The Convenient Myth of Experimental Rigor in Science

May 05, 2024

I.

What’s the relationship between “Science” and “The Scientific Method”?

There is some disagreement on the definition of “science”. This is partly political. There is some prestige associated with the label of “science,” and there are domains of study (e.g. astrology, homeopathy, etc.) for which I believe the general consensus is that they are “not science,” but for which some of their practitioners advocate for reclassifying them as science.

But there is also a value-neutral epistemological component. Yes, I regard “science” fairly highly, but I also regard “mathematics” highly, and I do not consider mathematics to be a form of science.

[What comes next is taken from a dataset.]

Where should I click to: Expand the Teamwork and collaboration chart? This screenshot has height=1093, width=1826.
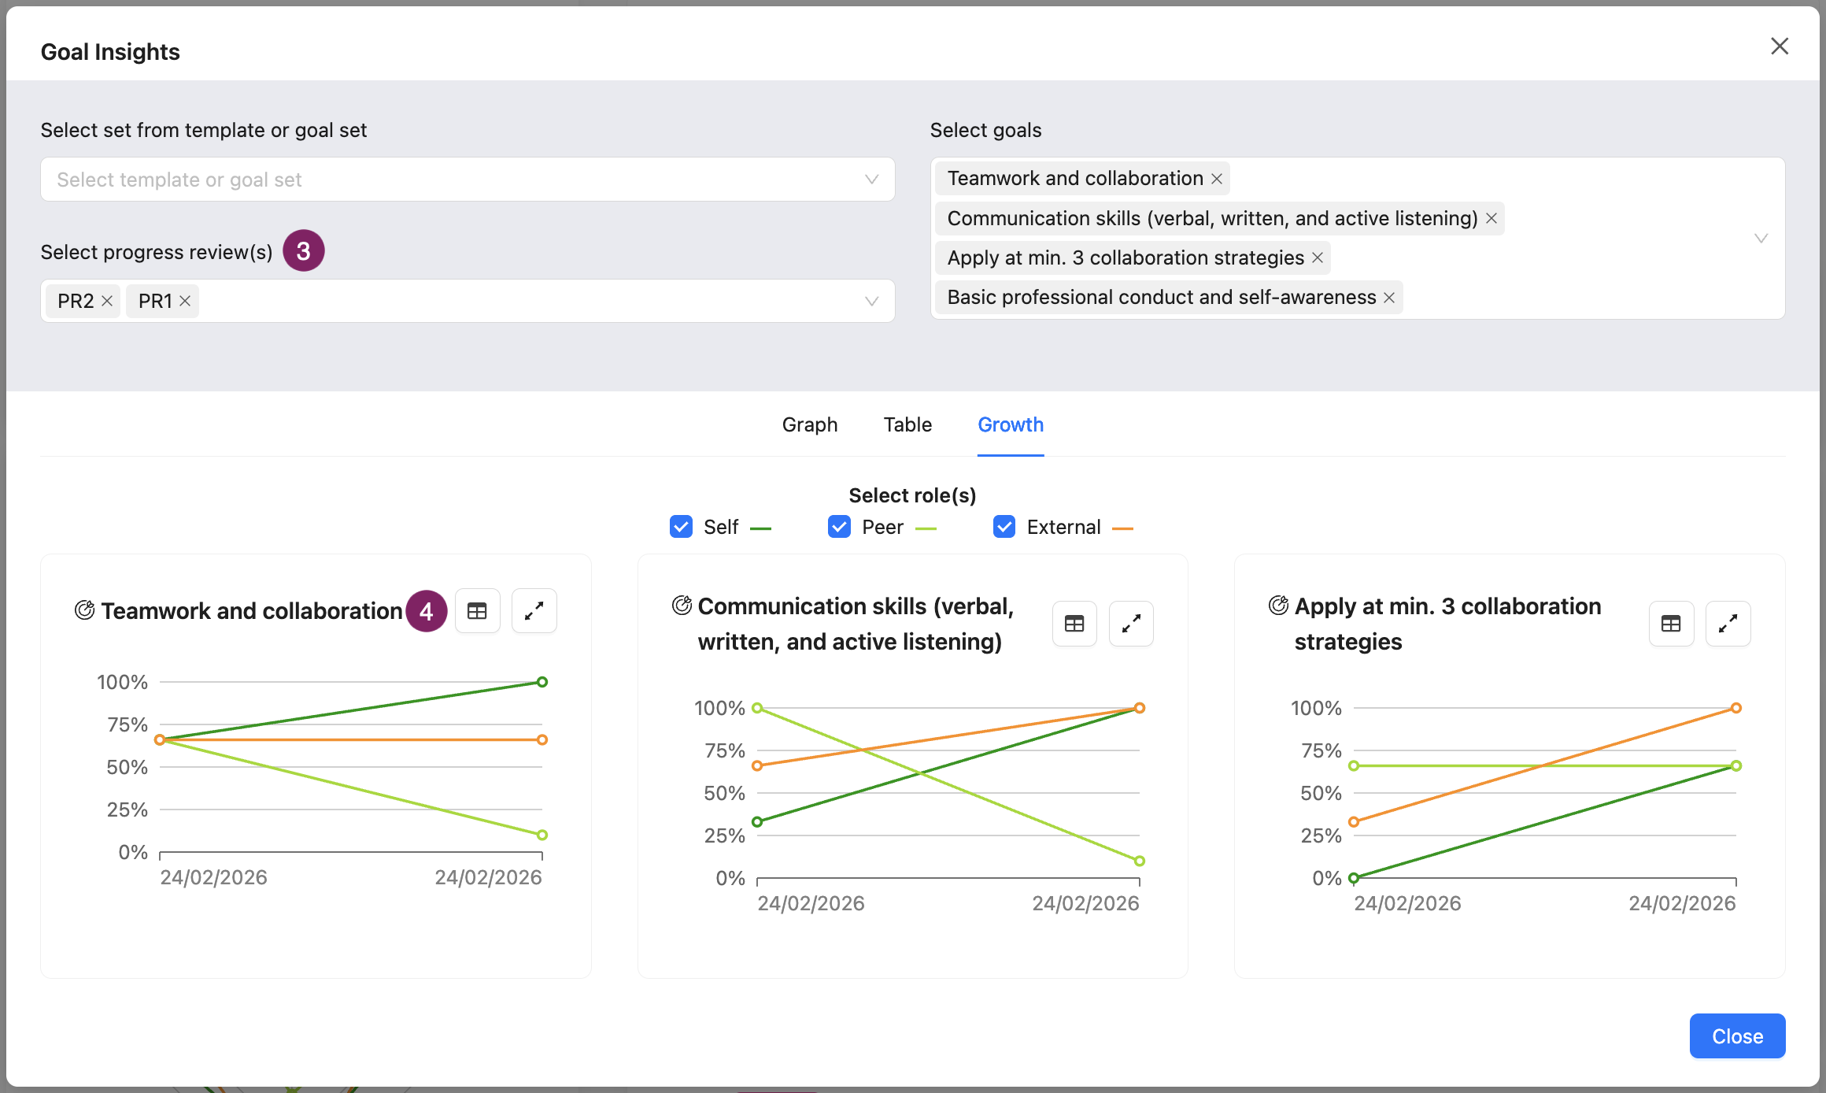point(534,611)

There is less disagreement on the definition of “The Scientific Method.” The method is typically broken down into a sequence of steps, and while different pedagogical sources may present a different number of and labeling for these steps, there is a universal consensus that (at least) one of these steps involves performing an experiment to try to falsify your hypothesis.

There is a sense in which experimentation is paramount in science: if the experiment falsifies the theory, then it does not matter how beautiful or elegant the theory is; the theory must be rejected.

So then, is it possible to “do science” without using the scientific method? I mean this to be a question about the definition of the term “science”. What I’m asking is: are there “activities” that are, by a wide consensus, labelled “science”, but which do not adhere to our common notion of “the scientific method”?

Media generated by meta.ai — AI generated image. Prompt: A contemplative scientist sits at a cluttered desk, surrounded by scientific equipment like beakers, microscopes, and complexity theory models.

II.

In 1915, Albert Einstein formulated the theory of general relativity. One of the predicted consequences of the theory was that the path of light would be curved by gravitational fields. Specifically, we could observe the apparent position of distant stars as moving due to the gravitational field of our sun. This experiment was only performed and confirmed four years later in 1919 by Arthur Eddington.

(According to a biography by Abraham Pais,) when the news of Eddington’s experimental result arrived, a student asked Einstein what he would have said if Eddington’s result had contradicted Einstein’s theory. Einstein replied “Da könnt’ mir halt der Liebe Gott leid tun. Die Theorie stimmt doch.” (“I would feel sorry for the good Lord. The theory is right.”)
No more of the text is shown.